Nicolas Sarkozy mis en examen pour abus de faiblesse

Au lendemain de la mise en examen de l’ex président français pour abus de faiblesse, son avocat, Maître Thierry Herzog, a considéré que le traitement qui lui était infligé par la Justice dans l’instruction du dossier Bettencourt était scandaleux: « Jamais il n’a demandé à être mieux traité qu’un autre, mais jamais non plus on ne doit considérer qu’il devrait l’être moins bien », a remarqué l’avocat.

Enveloppe suspecte

Rappelons que les membres du personnel de Mme Bettencourt- une dame âgée, première fortune de France, héritière de la multinationale L’Oréal-avaient affirmé avoir vu Sarkozy en 2007, à l’époque ministre de l’Intérieur et candidat aux élections présidentielles en France, recevoir une « enveloppe ».
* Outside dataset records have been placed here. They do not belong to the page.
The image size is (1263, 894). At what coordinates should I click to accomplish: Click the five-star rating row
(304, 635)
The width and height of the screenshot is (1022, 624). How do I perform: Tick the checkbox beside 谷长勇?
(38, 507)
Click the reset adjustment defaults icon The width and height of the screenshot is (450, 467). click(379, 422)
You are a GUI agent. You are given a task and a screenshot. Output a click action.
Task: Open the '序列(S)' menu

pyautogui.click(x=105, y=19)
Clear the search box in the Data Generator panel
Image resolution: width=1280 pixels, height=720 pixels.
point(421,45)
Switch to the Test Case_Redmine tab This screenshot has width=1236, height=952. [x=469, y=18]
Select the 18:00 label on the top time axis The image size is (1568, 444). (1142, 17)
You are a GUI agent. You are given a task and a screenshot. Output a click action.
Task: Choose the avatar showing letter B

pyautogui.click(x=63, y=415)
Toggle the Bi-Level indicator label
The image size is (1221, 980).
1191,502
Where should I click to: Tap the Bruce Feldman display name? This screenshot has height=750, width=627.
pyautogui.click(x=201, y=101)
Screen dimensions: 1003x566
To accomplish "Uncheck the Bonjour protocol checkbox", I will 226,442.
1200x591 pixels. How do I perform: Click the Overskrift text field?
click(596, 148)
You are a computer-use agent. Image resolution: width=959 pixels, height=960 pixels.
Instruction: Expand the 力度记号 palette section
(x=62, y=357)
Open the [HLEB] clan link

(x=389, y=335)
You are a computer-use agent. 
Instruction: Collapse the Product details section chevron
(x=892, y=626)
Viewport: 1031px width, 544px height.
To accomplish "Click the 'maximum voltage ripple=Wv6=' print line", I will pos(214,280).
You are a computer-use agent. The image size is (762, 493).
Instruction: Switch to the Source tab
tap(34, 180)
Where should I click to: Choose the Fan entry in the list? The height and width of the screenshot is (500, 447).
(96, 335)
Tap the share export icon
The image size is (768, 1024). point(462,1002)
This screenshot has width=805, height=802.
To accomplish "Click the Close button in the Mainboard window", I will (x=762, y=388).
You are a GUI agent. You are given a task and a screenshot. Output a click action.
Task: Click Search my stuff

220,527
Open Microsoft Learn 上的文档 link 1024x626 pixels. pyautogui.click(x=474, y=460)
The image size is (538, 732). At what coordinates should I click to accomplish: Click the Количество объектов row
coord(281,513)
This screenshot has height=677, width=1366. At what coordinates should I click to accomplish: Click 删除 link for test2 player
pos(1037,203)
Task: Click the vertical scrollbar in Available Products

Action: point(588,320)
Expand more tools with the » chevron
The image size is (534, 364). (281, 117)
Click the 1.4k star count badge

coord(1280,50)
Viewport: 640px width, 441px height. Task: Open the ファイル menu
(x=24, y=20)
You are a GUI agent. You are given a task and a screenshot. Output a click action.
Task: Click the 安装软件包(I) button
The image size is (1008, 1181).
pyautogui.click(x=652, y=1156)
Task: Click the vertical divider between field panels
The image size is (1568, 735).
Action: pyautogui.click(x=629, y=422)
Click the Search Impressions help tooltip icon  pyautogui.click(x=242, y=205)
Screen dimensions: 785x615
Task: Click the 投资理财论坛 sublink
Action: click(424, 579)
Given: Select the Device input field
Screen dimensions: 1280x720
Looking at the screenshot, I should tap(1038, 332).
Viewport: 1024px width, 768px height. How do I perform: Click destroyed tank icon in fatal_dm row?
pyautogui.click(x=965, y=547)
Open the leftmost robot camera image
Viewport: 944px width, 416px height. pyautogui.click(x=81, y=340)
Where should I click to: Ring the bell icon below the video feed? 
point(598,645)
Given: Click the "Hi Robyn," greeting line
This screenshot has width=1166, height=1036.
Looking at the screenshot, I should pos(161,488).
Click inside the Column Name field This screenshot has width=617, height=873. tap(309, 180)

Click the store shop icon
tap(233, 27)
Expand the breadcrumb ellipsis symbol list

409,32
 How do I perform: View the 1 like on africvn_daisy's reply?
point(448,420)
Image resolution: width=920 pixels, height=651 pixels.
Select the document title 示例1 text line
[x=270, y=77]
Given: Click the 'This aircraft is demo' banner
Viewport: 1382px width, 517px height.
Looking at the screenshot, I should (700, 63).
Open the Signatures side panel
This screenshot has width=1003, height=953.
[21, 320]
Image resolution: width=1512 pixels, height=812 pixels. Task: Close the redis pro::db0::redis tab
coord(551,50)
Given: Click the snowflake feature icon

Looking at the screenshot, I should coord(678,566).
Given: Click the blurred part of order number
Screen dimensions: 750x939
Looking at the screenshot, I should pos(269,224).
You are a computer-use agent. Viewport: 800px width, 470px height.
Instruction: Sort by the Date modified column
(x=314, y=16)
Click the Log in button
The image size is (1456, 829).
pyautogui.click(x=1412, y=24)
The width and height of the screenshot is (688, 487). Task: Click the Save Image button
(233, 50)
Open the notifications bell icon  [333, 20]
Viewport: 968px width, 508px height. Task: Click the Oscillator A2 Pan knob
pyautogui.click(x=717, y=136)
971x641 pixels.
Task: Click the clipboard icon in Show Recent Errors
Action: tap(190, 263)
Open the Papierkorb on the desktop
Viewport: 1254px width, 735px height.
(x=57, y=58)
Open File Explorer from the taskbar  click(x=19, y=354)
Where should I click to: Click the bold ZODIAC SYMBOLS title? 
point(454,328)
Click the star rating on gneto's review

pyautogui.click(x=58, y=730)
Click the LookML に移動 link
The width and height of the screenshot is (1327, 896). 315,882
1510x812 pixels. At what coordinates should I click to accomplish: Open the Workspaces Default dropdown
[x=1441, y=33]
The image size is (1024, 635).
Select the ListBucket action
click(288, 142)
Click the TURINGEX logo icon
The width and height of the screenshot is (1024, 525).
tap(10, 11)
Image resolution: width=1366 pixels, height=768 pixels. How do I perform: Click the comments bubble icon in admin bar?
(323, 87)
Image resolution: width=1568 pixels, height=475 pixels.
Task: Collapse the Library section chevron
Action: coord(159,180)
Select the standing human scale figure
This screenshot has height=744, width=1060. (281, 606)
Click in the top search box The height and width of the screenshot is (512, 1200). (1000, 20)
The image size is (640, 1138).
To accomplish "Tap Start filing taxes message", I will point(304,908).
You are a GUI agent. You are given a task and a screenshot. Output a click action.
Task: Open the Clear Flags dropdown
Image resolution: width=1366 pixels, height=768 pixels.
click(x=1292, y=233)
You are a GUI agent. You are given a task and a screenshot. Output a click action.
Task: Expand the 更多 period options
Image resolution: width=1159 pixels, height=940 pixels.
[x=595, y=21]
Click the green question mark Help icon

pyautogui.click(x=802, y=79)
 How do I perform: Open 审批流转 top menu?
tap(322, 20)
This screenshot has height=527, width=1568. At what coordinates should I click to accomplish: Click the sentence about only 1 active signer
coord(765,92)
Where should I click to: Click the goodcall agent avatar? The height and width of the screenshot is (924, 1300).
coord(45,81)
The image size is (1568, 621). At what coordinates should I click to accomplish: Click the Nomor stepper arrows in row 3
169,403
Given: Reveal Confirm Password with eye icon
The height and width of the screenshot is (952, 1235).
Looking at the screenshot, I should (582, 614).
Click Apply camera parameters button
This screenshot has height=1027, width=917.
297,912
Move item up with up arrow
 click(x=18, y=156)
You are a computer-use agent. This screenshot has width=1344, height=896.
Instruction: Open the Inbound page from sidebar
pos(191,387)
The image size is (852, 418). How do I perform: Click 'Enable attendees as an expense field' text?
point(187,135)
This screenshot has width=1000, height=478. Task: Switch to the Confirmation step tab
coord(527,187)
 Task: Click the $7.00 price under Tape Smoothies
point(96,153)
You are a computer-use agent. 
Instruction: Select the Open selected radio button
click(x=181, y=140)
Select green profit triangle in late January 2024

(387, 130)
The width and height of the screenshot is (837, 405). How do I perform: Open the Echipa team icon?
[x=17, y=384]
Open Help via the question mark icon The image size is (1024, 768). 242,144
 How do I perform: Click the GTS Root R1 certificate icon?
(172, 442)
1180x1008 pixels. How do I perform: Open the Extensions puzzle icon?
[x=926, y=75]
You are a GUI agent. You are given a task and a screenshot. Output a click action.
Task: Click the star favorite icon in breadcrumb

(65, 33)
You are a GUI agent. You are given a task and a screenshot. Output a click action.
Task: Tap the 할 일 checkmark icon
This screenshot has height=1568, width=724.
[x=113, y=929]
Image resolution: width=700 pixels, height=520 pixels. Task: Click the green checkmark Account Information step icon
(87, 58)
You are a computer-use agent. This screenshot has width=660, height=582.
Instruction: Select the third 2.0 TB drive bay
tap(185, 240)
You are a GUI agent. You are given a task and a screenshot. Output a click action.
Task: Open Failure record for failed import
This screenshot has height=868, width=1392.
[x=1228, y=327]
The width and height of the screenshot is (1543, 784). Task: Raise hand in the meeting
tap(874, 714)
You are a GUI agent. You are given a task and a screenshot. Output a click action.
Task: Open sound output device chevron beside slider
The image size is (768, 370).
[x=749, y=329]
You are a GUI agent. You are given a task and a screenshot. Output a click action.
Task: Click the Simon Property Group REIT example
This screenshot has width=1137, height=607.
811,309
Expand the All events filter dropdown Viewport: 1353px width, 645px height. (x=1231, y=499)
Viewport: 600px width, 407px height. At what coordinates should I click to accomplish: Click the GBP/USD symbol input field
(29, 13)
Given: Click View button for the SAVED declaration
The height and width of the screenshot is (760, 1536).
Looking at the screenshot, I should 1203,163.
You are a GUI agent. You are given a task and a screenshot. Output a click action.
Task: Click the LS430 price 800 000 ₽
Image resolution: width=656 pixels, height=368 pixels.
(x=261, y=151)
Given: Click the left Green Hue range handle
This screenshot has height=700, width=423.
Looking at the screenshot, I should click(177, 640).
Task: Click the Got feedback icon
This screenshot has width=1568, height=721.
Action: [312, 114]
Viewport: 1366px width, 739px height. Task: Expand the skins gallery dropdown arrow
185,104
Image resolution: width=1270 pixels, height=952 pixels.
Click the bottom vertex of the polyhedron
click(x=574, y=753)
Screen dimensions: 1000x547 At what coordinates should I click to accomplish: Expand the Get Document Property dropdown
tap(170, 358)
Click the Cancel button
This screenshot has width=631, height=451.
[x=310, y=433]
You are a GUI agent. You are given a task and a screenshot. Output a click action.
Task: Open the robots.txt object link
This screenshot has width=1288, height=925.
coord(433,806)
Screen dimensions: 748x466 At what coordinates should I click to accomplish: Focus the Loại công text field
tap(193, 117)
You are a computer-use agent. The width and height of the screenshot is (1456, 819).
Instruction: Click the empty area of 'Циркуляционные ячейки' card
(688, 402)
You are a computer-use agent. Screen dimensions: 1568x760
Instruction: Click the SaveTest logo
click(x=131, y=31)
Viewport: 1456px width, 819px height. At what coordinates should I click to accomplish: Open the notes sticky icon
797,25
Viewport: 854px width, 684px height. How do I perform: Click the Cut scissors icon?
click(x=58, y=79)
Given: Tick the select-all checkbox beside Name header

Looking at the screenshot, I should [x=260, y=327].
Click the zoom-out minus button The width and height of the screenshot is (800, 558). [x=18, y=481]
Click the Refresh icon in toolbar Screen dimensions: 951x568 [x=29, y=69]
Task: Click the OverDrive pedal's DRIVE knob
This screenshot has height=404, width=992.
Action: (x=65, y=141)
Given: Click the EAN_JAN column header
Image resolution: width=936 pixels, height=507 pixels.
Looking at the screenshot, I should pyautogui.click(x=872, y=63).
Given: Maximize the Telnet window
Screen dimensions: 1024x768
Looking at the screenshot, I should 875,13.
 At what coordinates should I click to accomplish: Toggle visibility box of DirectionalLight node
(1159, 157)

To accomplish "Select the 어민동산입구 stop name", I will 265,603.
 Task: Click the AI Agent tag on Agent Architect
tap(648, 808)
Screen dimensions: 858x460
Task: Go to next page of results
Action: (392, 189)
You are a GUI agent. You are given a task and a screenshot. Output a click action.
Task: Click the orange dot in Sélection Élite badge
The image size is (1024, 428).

Me Herzog a réaffirmé avec force que Nicolas Sarkozy ne s’était rendu qu’une fois pendant sa campagne, le 24 février 2007, au domicile des Bettencourt, sans rencontrer l’héritière de L’Oréal. Selon lui, lors de la confrontation entre son client et divers membres du personnel l’ayant vu chez les Bettencourt à cette époque, « tout le personnel de maison décrit la même scène ». Comme à la fois un majordome et un maître d’hôtel ont déclaré avoir accueilli celui qui était alors ministre de l’Intérieur dans la maison de Neuilly, Me Herzog a répliqué: « Ont-ils droit de se tromper pour dire à deux qu’ils ont accueilli Nicolas Sarkozy ? Sans doute. »

L’avocat a aussi balayé d’un revers de la main les divergences entre témoins, sur la manière dont Nicolas Sarkozy aurait été habillé ce jour unique. « L’un dit qu’il était en costume et cravate, dynamique et l’autre dit il était en col roulé… Qui pourrait dire, il y a six ans, comment était habillé un tel ou un tel ? », a-t-il conclu.